Andre Rössler holt mich am Flughafen von Heraklion ab. Sein Flieger war schneller als meiner. Ziel unserer gemeinsamen Reise ist es, all die Tierschützer zu besuchen und nach ihrer Tierschutzidee - inklusive Verwirklichung - zu fragen

Andre Rössler holt mich am Flughafen von Heraklion ab. Sein Flieger war schneller als meiner. Ziel unserer gemeinsamen Reise ist es, all die Tierschützer zu besuchen und nach ihrer Tierschutzidee - inklusive Verwirklichung - zu fragen, die sich als Partner, Tierfreunde oder um Hilfe Suchende, an unseren Verein gewandt haben und immer noch wenden. Viele von Ihnen profitieren seit vielen Jahren vom Förderverein Arche Noah Kreta e.V. in unterschiedlicher Weise. Da wir aber gebrannte Kinder sind, und bereits einige Dinge mit unseren Spendengeldern erlebt haben, möchten wir unsere Vorstellung von einem effizienten Tierschutz klarstellen und treten aus diesem Grund am heutigen Februartag die Rundreise über Kreta an.

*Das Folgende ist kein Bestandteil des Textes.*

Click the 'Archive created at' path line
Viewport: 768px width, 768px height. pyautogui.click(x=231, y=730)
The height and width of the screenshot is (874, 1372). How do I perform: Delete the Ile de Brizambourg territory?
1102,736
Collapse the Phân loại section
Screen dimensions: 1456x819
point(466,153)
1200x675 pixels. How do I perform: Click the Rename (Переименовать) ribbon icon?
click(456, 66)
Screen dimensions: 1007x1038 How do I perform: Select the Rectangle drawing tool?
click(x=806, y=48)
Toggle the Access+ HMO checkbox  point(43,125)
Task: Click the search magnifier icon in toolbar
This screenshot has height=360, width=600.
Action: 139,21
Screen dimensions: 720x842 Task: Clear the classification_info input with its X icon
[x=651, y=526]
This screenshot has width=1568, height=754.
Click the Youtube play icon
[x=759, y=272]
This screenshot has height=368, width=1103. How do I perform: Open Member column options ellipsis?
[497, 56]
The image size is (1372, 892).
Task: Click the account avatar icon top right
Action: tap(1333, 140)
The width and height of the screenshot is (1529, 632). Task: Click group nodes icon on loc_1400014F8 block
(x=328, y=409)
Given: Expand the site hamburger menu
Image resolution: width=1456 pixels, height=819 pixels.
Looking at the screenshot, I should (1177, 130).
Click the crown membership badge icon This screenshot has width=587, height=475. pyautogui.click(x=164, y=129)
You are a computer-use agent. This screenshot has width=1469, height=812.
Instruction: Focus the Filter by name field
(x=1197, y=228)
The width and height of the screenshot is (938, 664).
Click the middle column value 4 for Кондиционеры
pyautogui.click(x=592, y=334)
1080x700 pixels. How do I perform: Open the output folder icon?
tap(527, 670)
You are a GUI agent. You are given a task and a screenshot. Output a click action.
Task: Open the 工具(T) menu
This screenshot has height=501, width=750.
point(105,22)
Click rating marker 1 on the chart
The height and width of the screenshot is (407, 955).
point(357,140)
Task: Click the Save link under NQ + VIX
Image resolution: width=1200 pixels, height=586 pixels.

Brigitte Scheichel begleitet uns. Sie betreibt mit ihrem Team an der Südküste in unseren Augen einen vorbildlichen Tierschutz in der Weise, dass sie möglichst effizient, präventiv und in jeder Hinsicht tierlieb und aufopferungsvoll arbeitet. Sie träumt von einer noch besseren Vernetzung der kretischen Tierschützer.

Um diese Jahreszeit ist die Insel wunderschön. Die Regenfälle locken das Grün aus den ansonsten so kargen Bergen, dass der Anblick bezaubernd wirkt. Unsere Fahrt bringt uns an Orte dieser Insel, die wir trotz unendlich vieler Reisen noch nie gesehen haben. Passieren wir Talstraßen, so erstrecken sich unweit der kurvenreichen Schlaglochpisten die schneebedeckten Bergkämme. Die Schneeschmelze füllt die im Sommer ausgetrockneten Flüsse zu reißenden Bächen. Selbst Wasserfälle zeigen sich uns. Anstelle der im Hochsommer grölenden Touristen herrscht jetzt überall traumhafte Stille, die zum Nachdenken anregt.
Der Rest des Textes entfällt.